Sambungan telepon pun terputus. Aku mendekap ponselku. Berharap ponsel ini akan berubah wujud menjadi kau. Aku merindukan kau yang selalu berkata jujur kepadaku. Aku rindu kau yang membuat malam-malamku dipenuhi oleh deraian tawa. Aku rindu kau.
Terhitung telah 3 minggu kau mulai berubah. Semenjak pertemuan kita yang kurang intensif. Akibat aku yang sibuk dengan jabatanku sebagai sekretaris MPK. Apa semenjak itu kau mulai mengenal gadis itu?
Sampai kapan kau akan terus membohongi aku?
*
Ku tak pernah berfikir
Ada yang lain di hatimu
Tapi bila, begitu adanya
Jangan kau membisu
Ungkapkan padaku
Akhirnya dengan susah payah aku selesai membuat rambut lurusku menjadi ikal. Ikal di bawah apa itu namanya? Keriting gantung? Butuh waktu 2 jam untuk membuat rambutku seperti ini.
Setelah itu, aku mengganti bajuku. Menggunakan dress polos berwarna pink lembut dengan hiasan pita di belakangnya, -yang ku dapat setelah aku mengubek isi lemari Mba Sivia, sepupuku yang tinggal di rumahku.
Aku berputar. Memperhatikan penampilanku yang sangat-sangat berbeda ini. Aku terlihat lebih… anggun. Sebenarnya ini bukan aku sama sekali. Tapi mungkin kau akan lebih suka jika aku seperti ini.
Aku melirik jam tangan Monol yang melingkar manis di pergelangan tangan kiriku. 10 menit lagi dari waktu yang kau sendiri janjikan untuk menjemputku. Aku menyemprotkan parfum ke beberapa bagian tubuhku. Tidak terlalu banyak. Cukup.
Dengan tergesa-gesa aku menuruni tangga, menuju ruang TV, dimana aku telah menyiapkan sepatu high heels -yang lagi-lagi kudapat dari kamar Mba Sivia. Sedikit keteteran saat aku mencoba berjalan menggunakan sepatu itu. Aduh, aku cewek tulen, kan?
Kak Kiki, Mamah, dan Papah hanya menggelengkan kepala melihatku berulang kali terjatuh akibat high heels itu. Demi kau, aku berulang kali terjatuh, agar aku terbiasa memakai sepatu ini. Demi kau.
Aku duduk di sofa depan TV, seraya memutar-mutar channel. Sudah telat 3 jam. Tidak biasanya. Rambutku yang kubuat ikal sudah kembali ke posisinya semula. Lurus. Kau kemana? Aku lelah menunggumu. Sekarang, sudah jam 9.30 malam. Kalau saja hari ini kita jadi dinner, itu adalah dinner bersama kita yang ke 3.

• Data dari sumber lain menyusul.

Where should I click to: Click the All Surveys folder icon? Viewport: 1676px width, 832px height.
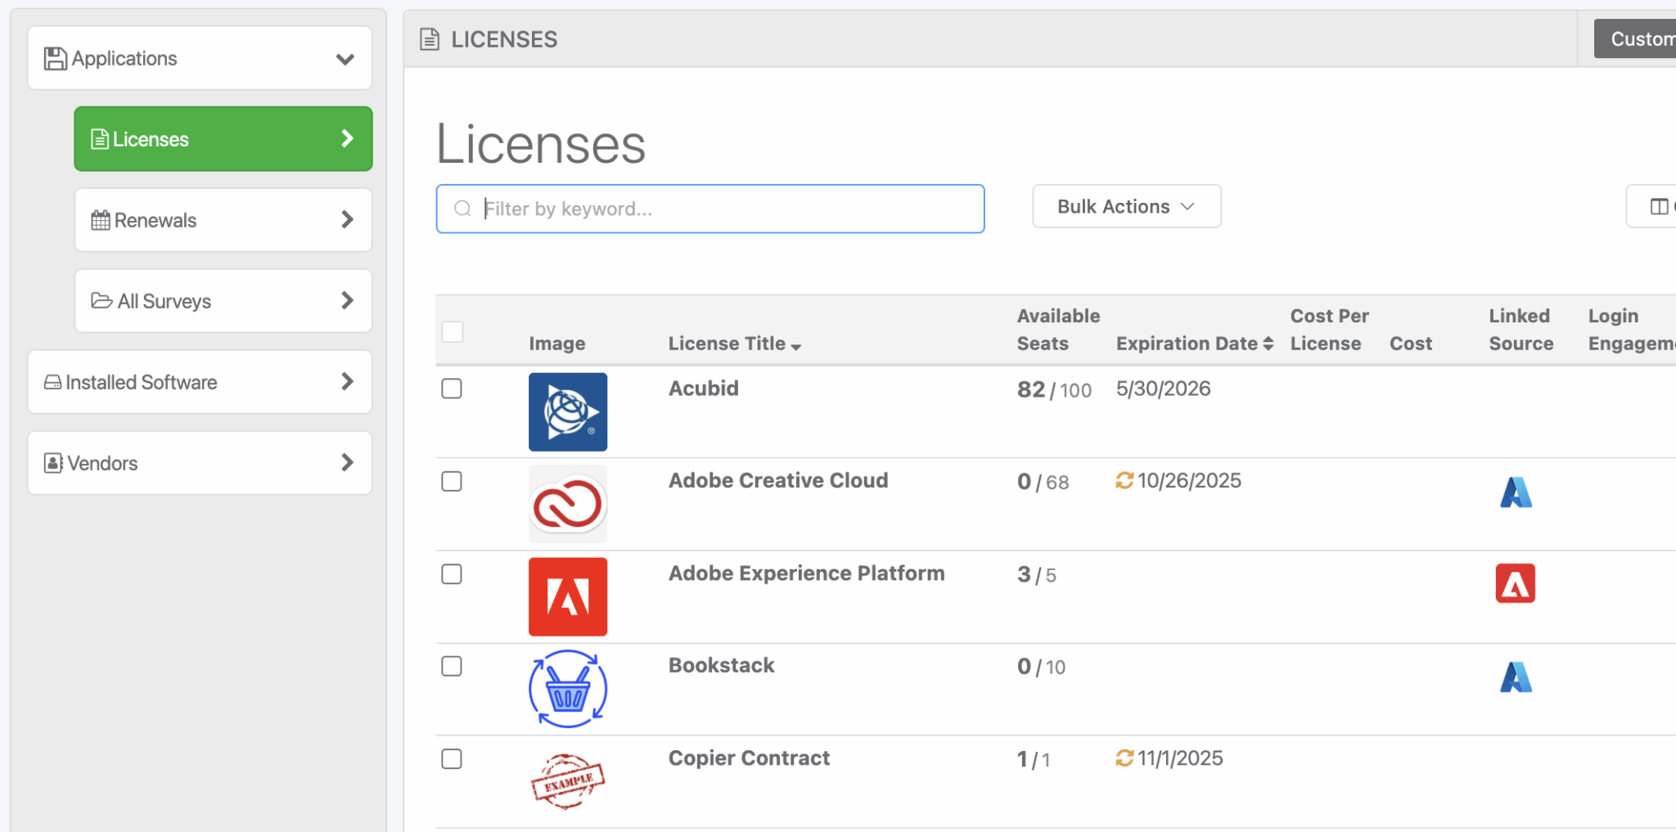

Aku sengaja tidak menghubungimu. Aku ingin tahu, seberapa ingat sih, kau dengan janjimu sendiri? Dulu, kau selalu ingat hal sekecil apapun tentang kita, lho.
Kak Kiki, Mamah, dan Papah sudah masuk ke kamar. Mereka menasihatiku agar aku juga sebaiknya tidur. Setidaknya, agar aku berselimut atau memakai sweater. Mengingat dressku yang tidak ber’lengan’. Aku tidak mempedulikan nasihat mereka. Aku masih terus duduk. Menunggu kau. Aku yakin kau akan datang. Setelat apapun itu.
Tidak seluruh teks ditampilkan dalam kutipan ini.